Rewrite the data below, swapping every "Instruction" for "Goal" and leaving everything else unchanged.

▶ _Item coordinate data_
# # # # # # #
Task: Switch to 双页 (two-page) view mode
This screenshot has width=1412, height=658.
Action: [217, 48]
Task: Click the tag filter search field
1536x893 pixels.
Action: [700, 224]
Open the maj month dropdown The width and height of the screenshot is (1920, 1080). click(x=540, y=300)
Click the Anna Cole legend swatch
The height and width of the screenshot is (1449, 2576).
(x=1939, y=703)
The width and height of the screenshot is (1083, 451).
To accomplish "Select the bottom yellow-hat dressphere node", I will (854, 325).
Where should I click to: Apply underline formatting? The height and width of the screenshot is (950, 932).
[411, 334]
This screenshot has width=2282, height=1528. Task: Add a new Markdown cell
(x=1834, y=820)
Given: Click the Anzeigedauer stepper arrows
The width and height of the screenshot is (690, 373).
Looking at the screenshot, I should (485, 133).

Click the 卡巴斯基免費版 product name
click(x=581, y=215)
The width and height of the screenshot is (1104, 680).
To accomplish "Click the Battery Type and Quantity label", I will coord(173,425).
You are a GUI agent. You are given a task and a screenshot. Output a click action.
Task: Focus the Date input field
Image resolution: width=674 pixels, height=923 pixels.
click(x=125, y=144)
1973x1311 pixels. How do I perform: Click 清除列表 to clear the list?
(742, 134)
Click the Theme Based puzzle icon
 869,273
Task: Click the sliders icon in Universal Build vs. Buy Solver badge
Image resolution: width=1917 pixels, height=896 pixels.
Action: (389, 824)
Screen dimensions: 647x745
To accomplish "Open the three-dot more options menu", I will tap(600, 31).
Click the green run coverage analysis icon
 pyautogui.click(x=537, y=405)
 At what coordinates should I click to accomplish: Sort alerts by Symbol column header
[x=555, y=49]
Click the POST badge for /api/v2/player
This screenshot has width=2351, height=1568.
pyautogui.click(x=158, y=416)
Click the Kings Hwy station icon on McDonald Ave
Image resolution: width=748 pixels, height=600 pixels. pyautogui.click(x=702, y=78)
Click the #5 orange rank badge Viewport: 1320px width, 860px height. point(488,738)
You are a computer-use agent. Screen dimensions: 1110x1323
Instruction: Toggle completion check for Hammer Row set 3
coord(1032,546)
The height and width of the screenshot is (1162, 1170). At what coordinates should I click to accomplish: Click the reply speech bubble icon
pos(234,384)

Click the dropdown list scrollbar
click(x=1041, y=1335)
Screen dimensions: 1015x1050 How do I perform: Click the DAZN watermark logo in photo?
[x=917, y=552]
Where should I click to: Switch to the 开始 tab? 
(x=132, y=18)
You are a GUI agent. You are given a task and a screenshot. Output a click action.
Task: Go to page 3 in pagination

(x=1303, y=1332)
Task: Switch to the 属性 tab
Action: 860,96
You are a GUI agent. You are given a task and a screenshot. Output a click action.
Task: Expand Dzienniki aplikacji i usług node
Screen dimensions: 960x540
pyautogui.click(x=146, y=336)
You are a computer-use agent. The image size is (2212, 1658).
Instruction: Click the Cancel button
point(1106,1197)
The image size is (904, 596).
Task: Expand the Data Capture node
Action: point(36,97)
# # # # # # #
▶ _Result for this task_
Task: Switch to 双页 (two-page) view mode
This screenshot has width=1412, height=658.
Action: [217, 48]
Task: Click the tag filter search field
1536x893 pixels.
Action: [700, 224]
Open the maj month dropdown The width and height of the screenshot is (1920, 1080). click(x=540, y=300)
Click the Anna Cole legend swatch
The height and width of the screenshot is (1449, 2576).
(x=1939, y=703)
The width and height of the screenshot is (1083, 451).
To accomplish "Select the bottom yellow-hat dressphere node", I will (854, 325).
Where should I click to: Apply underline formatting? The height and width of the screenshot is (950, 932).
[411, 334]
This screenshot has width=2282, height=1528. Task: Add a new Markdown cell
(x=1834, y=820)
Given: Click the Anzeigedauer stepper arrows
The width and height of the screenshot is (690, 373).
Looking at the screenshot, I should (485, 133).

Click the 卡巴斯基免費版 product name
click(x=581, y=215)
The width and height of the screenshot is (1104, 680).
To accomplish "Click the Battery Type and Quantity label", I will coord(173,425).
You are a GUI agent. You are given a task and a screenshot. Output a click action.
Task: Focus the Date input field
Image resolution: width=674 pixels, height=923 pixels.
click(x=125, y=144)
1973x1311 pixels. How do I perform: Click 清除列表 to clear the list?
(742, 134)
Click the Theme Based puzzle icon
 869,273
Task: Click the sliders icon in Universal Build vs. Buy Solver badge
Image resolution: width=1917 pixels, height=896 pixels.
Action: (389, 824)
Screen dimensions: 647x745
To accomplish "Open the three-dot more options menu", I will tap(600, 31).
Click the green run coverage analysis icon
 pyautogui.click(x=537, y=405)
 At what coordinates should I click to accomplish: Sort alerts by Symbol column header
[x=555, y=49]
Click the POST badge for /api/v2/player
This screenshot has width=2351, height=1568.
pyautogui.click(x=158, y=416)
Click the Kings Hwy station icon on McDonald Ave
Image resolution: width=748 pixels, height=600 pixels. pyautogui.click(x=702, y=78)
Click the #5 orange rank badge Viewport: 1320px width, 860px height. point(488,738)
You are a computer-use agent. Screen dimensions: 1110x1323
Goal: Toggle completion check for Hammer Row set 3
coord(1032,546)
The height and width of the screenshot is (1162, 1170). At what coordinates should I click to accomplish: Click the reply speech bubble icon
pos(234,384)

Click the dropdown list scrollbar
click(x=1041, y=1335)
Screen dimensions: 1015x1050 How do I perform: Click the DAZN watermark logo in photo?
[x=917, y=552]
Where should I click to: Switch to the 开始 tab? 
(x=132, y=18)
You are a GUI agent. You are given a task and a screenshot. Output a click action.
Task: Go to page 3 in pagination

(x=1303, y=1332)
Task: Switch to the 属性 tab
Action: 860,96
You are a GUI agent. You are given a task and a screenshot. Output a click action.
Task: Expand Dzienniki aplikacji i usług node
Screen dimensions: 960x540
pyautogui.click(x=146, y=336)
You are a computer-use agent. The image size is (2212, 1658).
Goal: Click the Cancel button
point(1106,1197)
The image size is (904, 596).
Task: Expand the Data Capture node
Action: point(36,97)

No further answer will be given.